3. VLT/MUSE spectroscopy

MACS 1149 was observed with the VLT/MUSE instrument in two campaigns. The first data set was obtained in 2015 under the ESO programme ID 294.A-5032 (PI C. Grillo) and covered the core of the cluster, including the SN Refsdal host galaxy, for a total exposure time of 4.8 hours. As stated in G16, the observational conditions were clear and photometric with a seeing of 0.81″.

Additional 5.5 hours of MUSE observations, centered on the north-west region of the cluster (see Fig. 1), were obtained in 2022 and 2023 under the programme ID 105.20P5 (PI A. Mercurio). The data were taken in clear sky and good seeing (0.76″) conditions. In the following, we present the data reduction procedure and resulting redshift catalog.

3.1. Data reduction

As described in G16, the MUSE observations from 2015 were reduced with the MUSE data reduction software version 1.0 in 2015. Given the small overlap between this MUSE pointing and the new observations taken in 2022 and 2023 (see Fig. 1), we performed a new, combined data reduction with the pipeline version 2.8.5. We followed the standard procedure, such as bias subtraction, flat-fielding, wavelength calibration, and exposure map alignment. We refer to G16 and Karman et al. (2016) for further details.

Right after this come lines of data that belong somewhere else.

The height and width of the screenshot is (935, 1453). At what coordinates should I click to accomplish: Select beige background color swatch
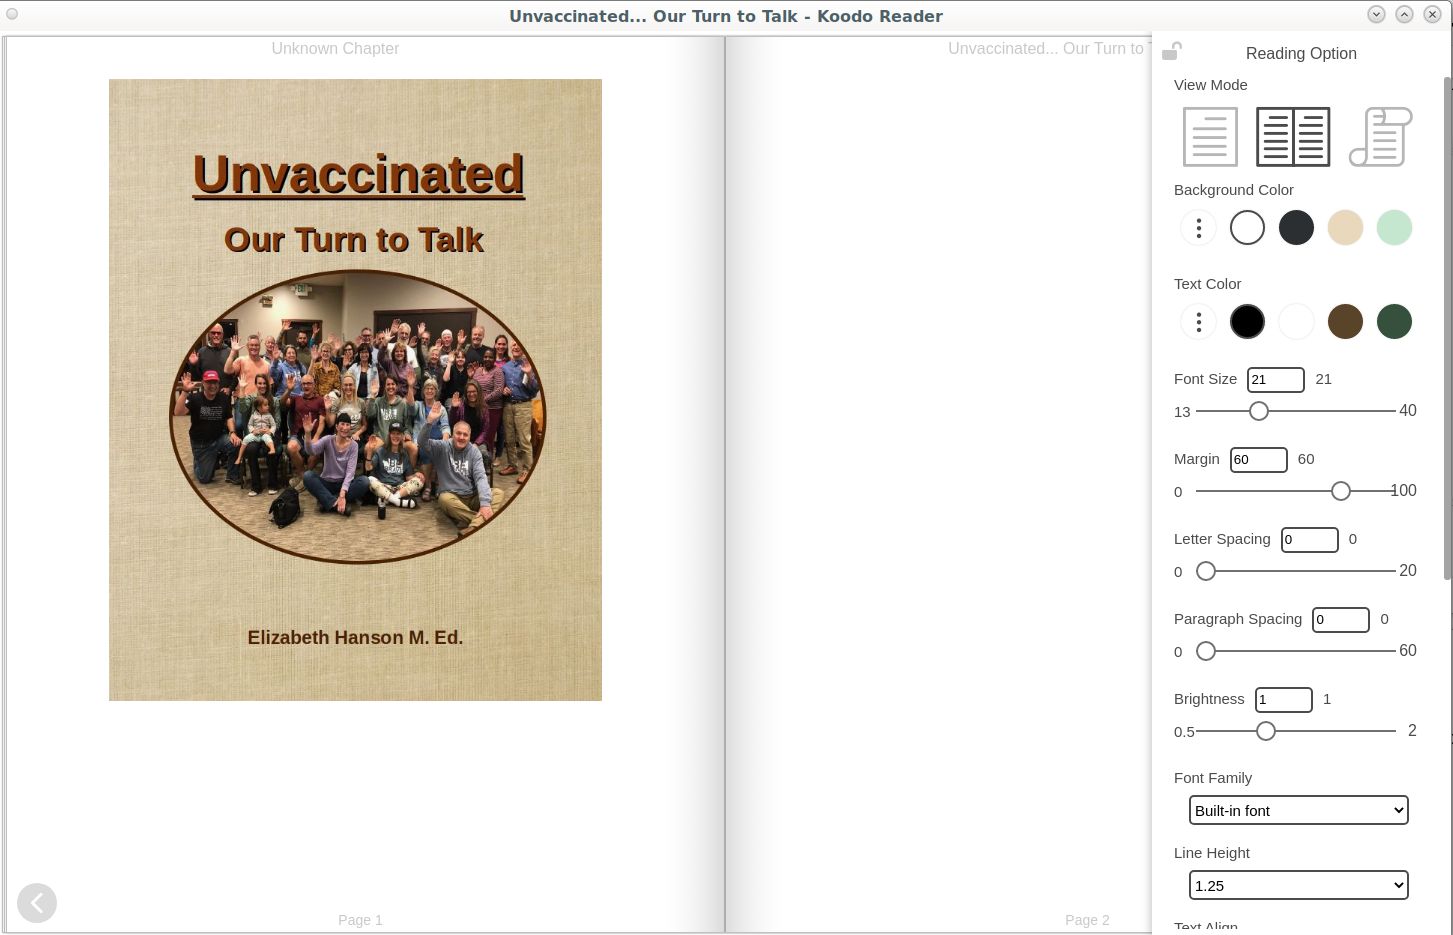click(1345, 228)
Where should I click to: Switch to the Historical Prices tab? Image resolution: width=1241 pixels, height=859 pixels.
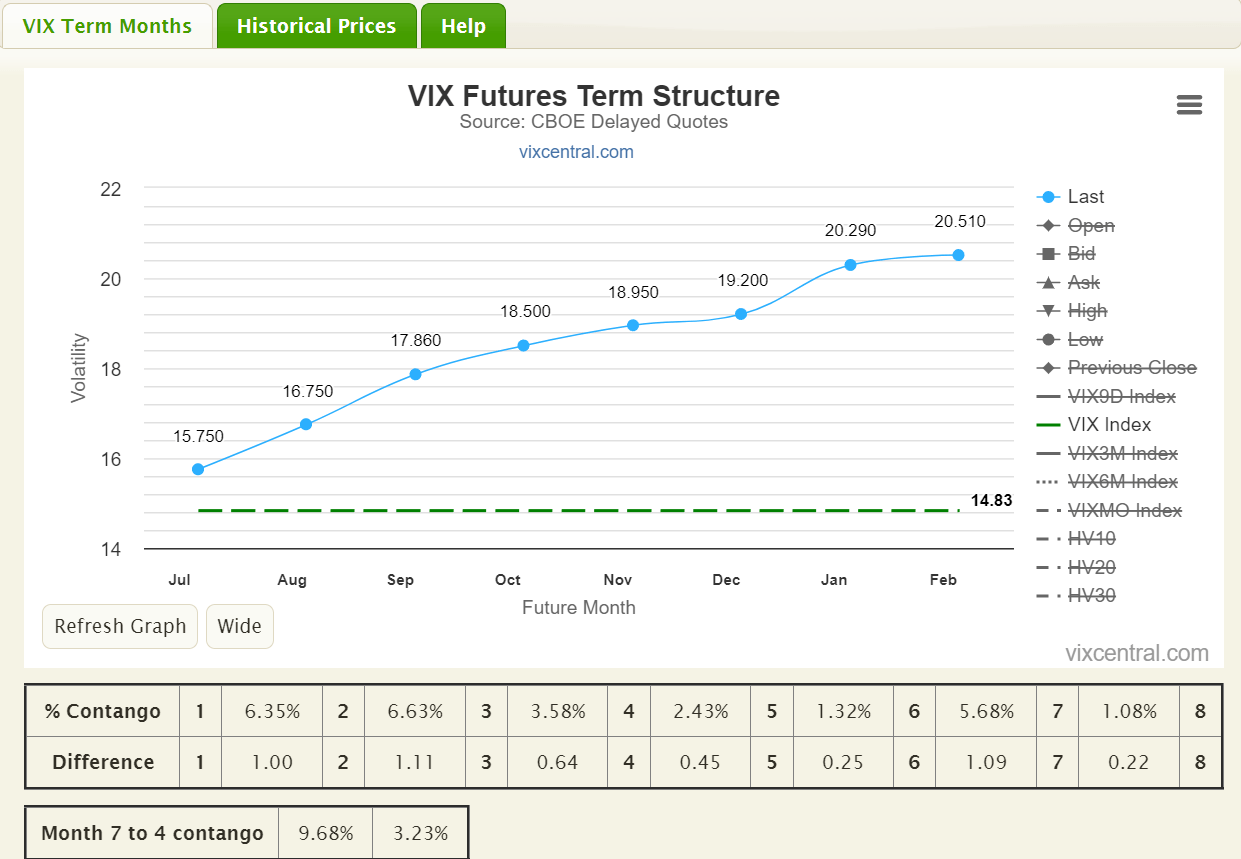coord(316,25)
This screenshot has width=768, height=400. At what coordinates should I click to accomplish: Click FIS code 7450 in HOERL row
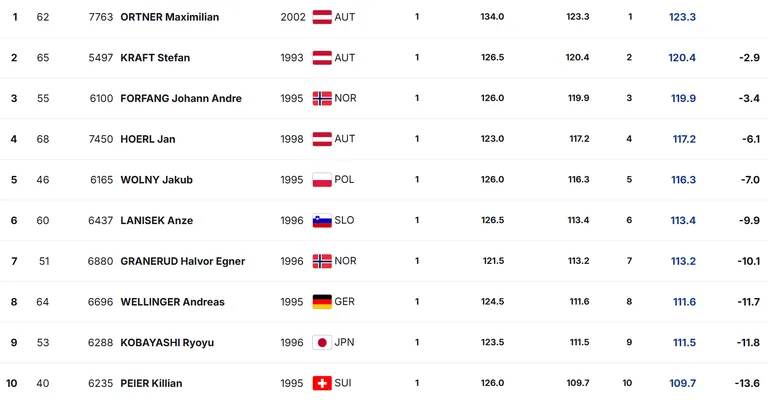101,139
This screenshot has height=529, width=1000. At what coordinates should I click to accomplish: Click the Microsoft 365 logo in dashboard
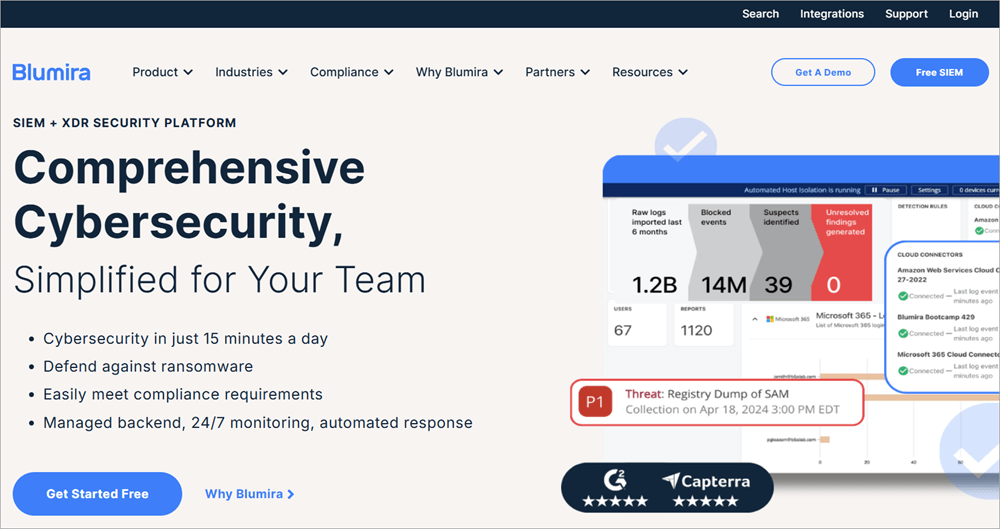(785, 319)
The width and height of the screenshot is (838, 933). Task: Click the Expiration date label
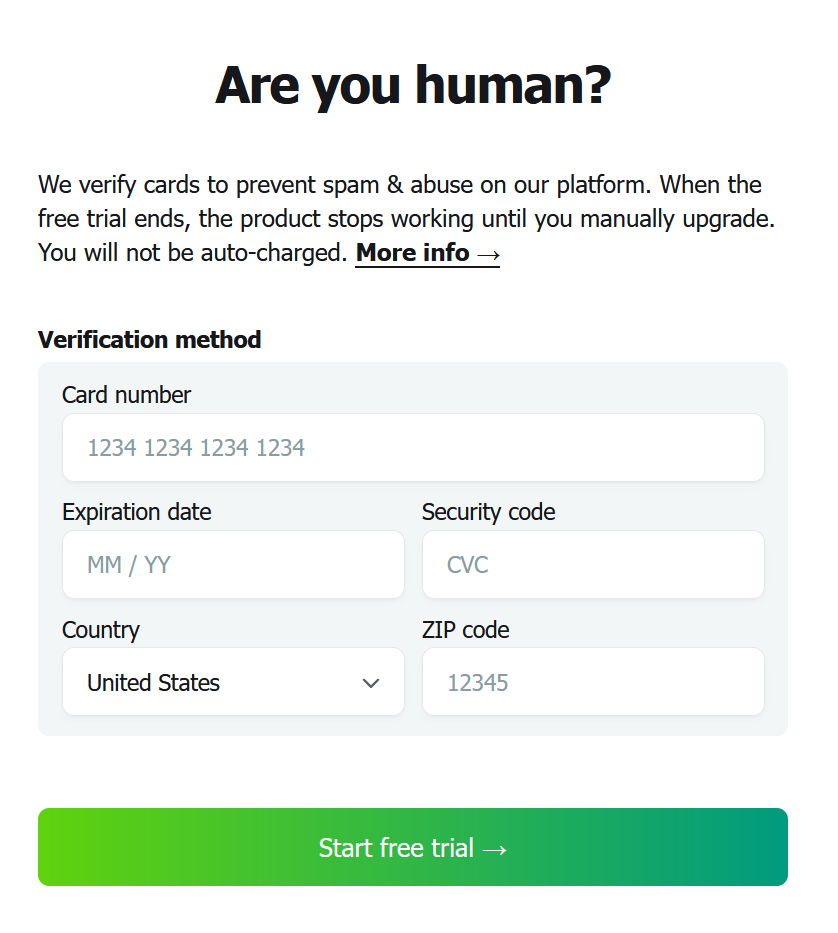pos(137,512)
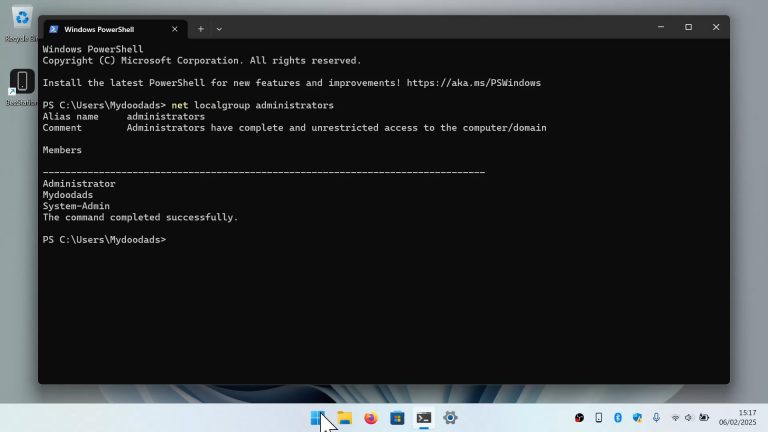This screenshot has height=432, width=768.
Task: Maximize the PowerShell terminal window
Action: 688,27
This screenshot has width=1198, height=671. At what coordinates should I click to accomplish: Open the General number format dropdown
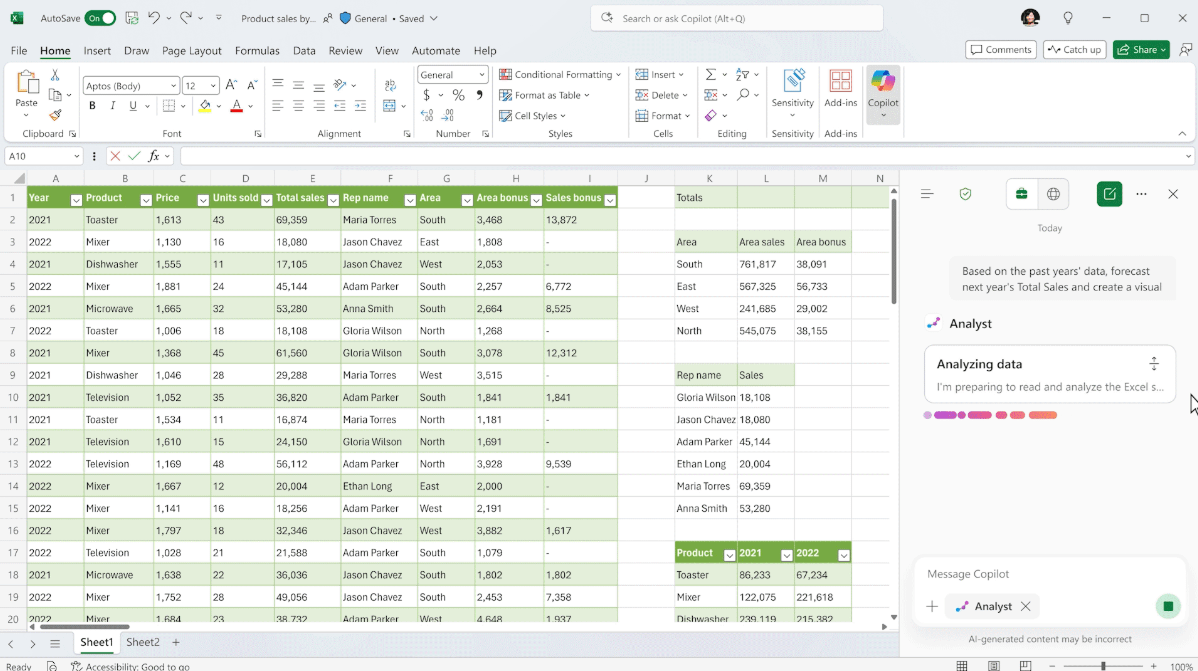click(482, 75)
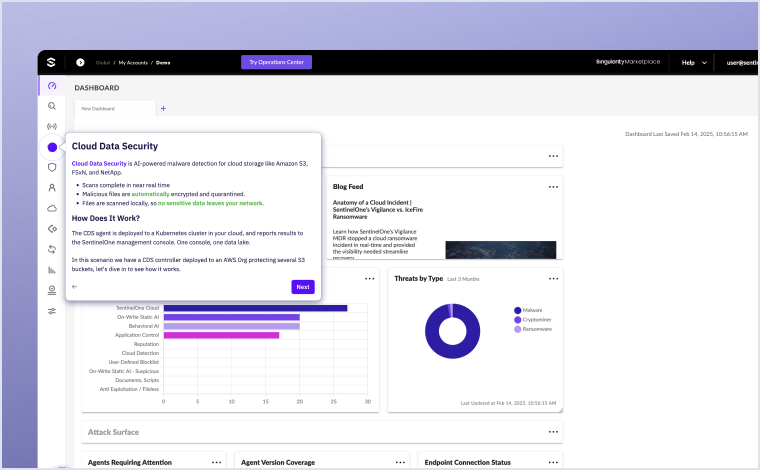Expand the scope selector arrow beside Global
The width and height of the screenshot is (760, 470).
80,62
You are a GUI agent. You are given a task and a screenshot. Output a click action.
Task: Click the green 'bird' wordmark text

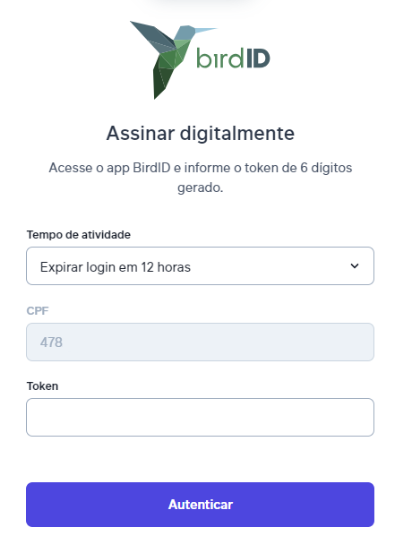coord(220,58)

The MUSE datacube was aligned with the HST images, using as references the HST F606W band and the MUSE “white image”. We degraded the HST image to the MUSE white image resolution and employed the positions of 94 compact sources to match both data sets. The root mean square (RMS) separation of the final matched data sets is 0.054″, thus significantly below the MUSE pixel size of 0.2″. Furthermore, we found no evidence of relative rotation between MUSE and HST.

3.2. Spectral analysis

Since the MUSE observations from 2015 were already analyzed, only each extracted spectrum from the new MUSE data, including a re-inspection of objects in the area covered by both MUSE pointings, was inspected individually. As already done in previous MUSE redshift catalogs, we assign to each redshift value a quality flag (QF) that indicates its reliability. A QF of 3 corresponds to a very secure (δz < 0.001) measurement, while a QF of 2 corresponds to a secure (δz < 0.01) one, and of 1 to an unsecure (δz ≥ 0.01) one. A QF of 9 is provided for redshifts that are based on a single emission line, and, since the MUSE spectral resolution allows us to distinguish the shape or doublet nature of narrow emission lines (e.g., Lyman-α and OII), considered as secure. These error estimates include systematic uncertainties due to different methods of redshift measurements. Following these criteria, we have 162 secure (i.e., QF > 1) redshifts, which we list in Table A.1. Given the redshift uncertainty, the spectral resolution of MUSE, and the number of identified lines in the spectra, we follow our previous publications and provide redshift values with four digits after the decimal point for foreground objects and cluster members, but with three digits for background sources.

The secure redshifts listed in Table A.1 are integrated in the previous redshift catalog from G16, which contains now 509 spectroscopic redshifts and is made available in electronic form with this publication1. We show a histogram of the full redshift catalog in Fig. 3, divided into redshifts previously published by G16 (gray) and new redshifts (blue). This highlights the significant increase in the covered redshift range, as we have now several secure redshifts up to z ∼ 6.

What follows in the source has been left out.